Some posters oversimplify the process a bit in their comment. One of the annoyance is that nowadays the data is scattered all over the disk, not just in My Documents. For example, do you know where on the disk Quicken stores your financial files, where and in what order your iPod files are stored and in which folder your Outlook Express files are hidden? In order to have meaningful backup, you would need to enumerate all these locations and add them to back up schedule. Because of this, on-line back ups is even less viable alternative.

Backing up the entire application makes even less sense. If your drive is fried and you manage to reinstall the operating system, the backup of application would do nothing – it just wouldn’t work without appropriate registry entries, and if you are not a pro who knows what he is doing – good luck trying to back up and recover Windows registry piece by piece.

Finally, backing up an entire drive image isn’t going to do much either – you will need to use identical hardware to recover right. This is tool more appropriate for corporate setups where they have dozens of identically configured computers.
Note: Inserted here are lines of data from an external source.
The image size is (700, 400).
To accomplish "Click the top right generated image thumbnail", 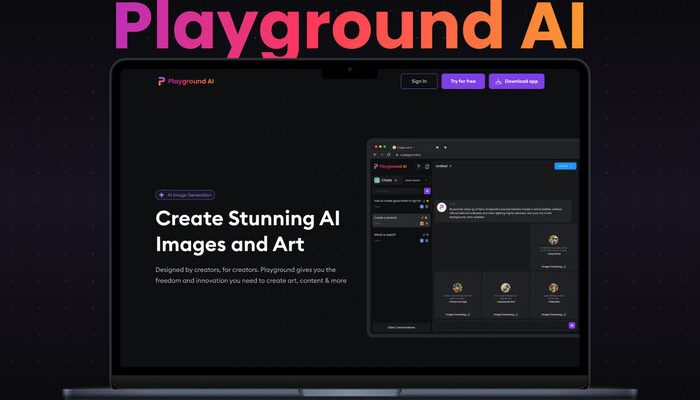I will 553,240.
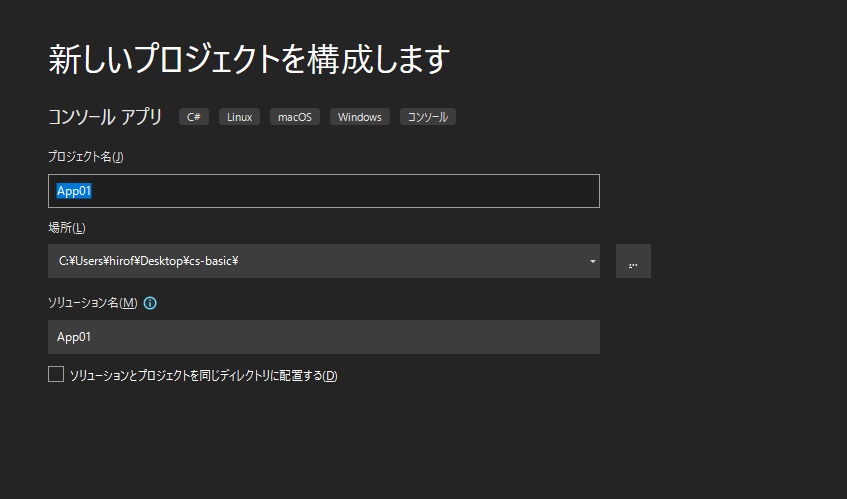Click the ソリューション名(M) label

[x=92, y=303]
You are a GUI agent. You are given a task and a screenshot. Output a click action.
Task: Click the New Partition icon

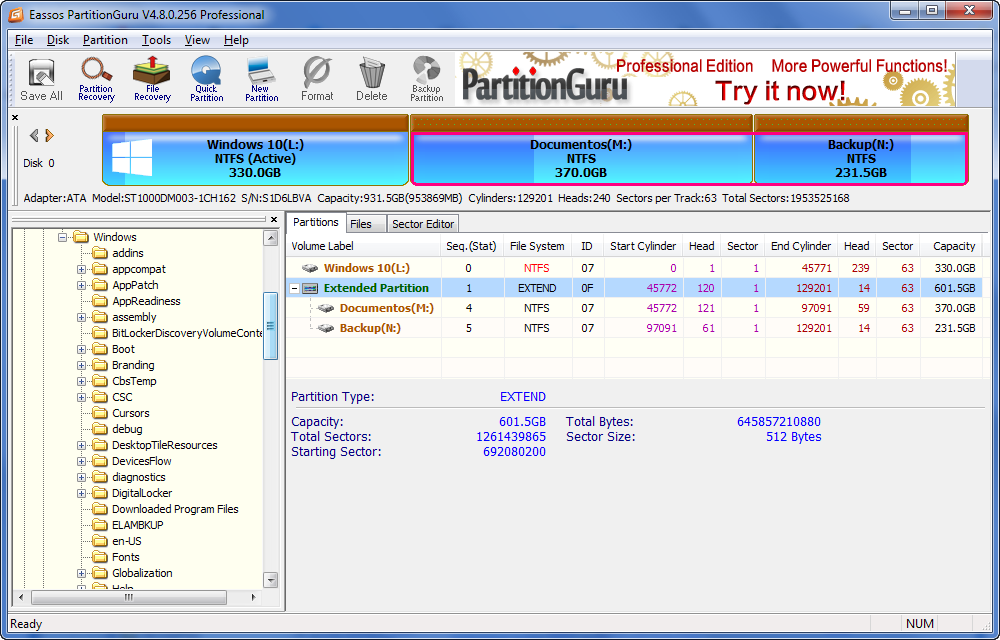tap(260, 78)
Your best bet for the Windows system would still be the old-fashioned way – know where each(!) application stores its data and ad it to your back up schedule. Don’t back up the application itself; instead, backup only once the original application CD or a download, remember to safe the serial number. Don’t worry about updates, once you recover the base, you’ll update the application on-line. Similarly, don’t bother to back up the OS daily – either back up once the install CDs that came with your PC or if you will have to buy a new PC, it will be preinstalled. Again, don’t worry about the updates. When the disaster happens, you’ll be recovering in the reverse order – first OS, than applications, than data, one piece at a time. The real key is to have a very good and metitious record of what applications are installed and where, and that’s where the real problem is.

As far as on a drive or on-line. I don’t necessarily see how this combersome process can be easily done on-line. Plus, being conservative in my approach (I’m an IT manager in a financial services firm), leaving my data in someone else’s possession does not make me feel comfortable. Besides, with the proliferation of portable hard drives, paying for a drive once is much cheaper than continous payments to on-line provider. And finally, there is no need to waste your broadband – no matter how broad it is, it is not that sufficient to make large backups seemless.

Posted By Valeriy, New York, NY : September 19, 2008 5:35 pm

Funny this article comes out now. After years and years of being lazy about backing up, just this week I started backing up using the back up program on Windows Vista. I just hook up my Lacie external hard drive via USB and set up the automatic back up to occur daily (click on Programs > Accessories > System Tools > Backup) . It is seriously the easiest thing ever. I just can’t believe it took me this long to do it.

As far as what it backs up – you can check off all the file types you want backed up – example images, docs, etc. But I have the entire drive backed up. the only thing it doesn’t back up are programs so you’d have to reinstall. But all the data will be stored.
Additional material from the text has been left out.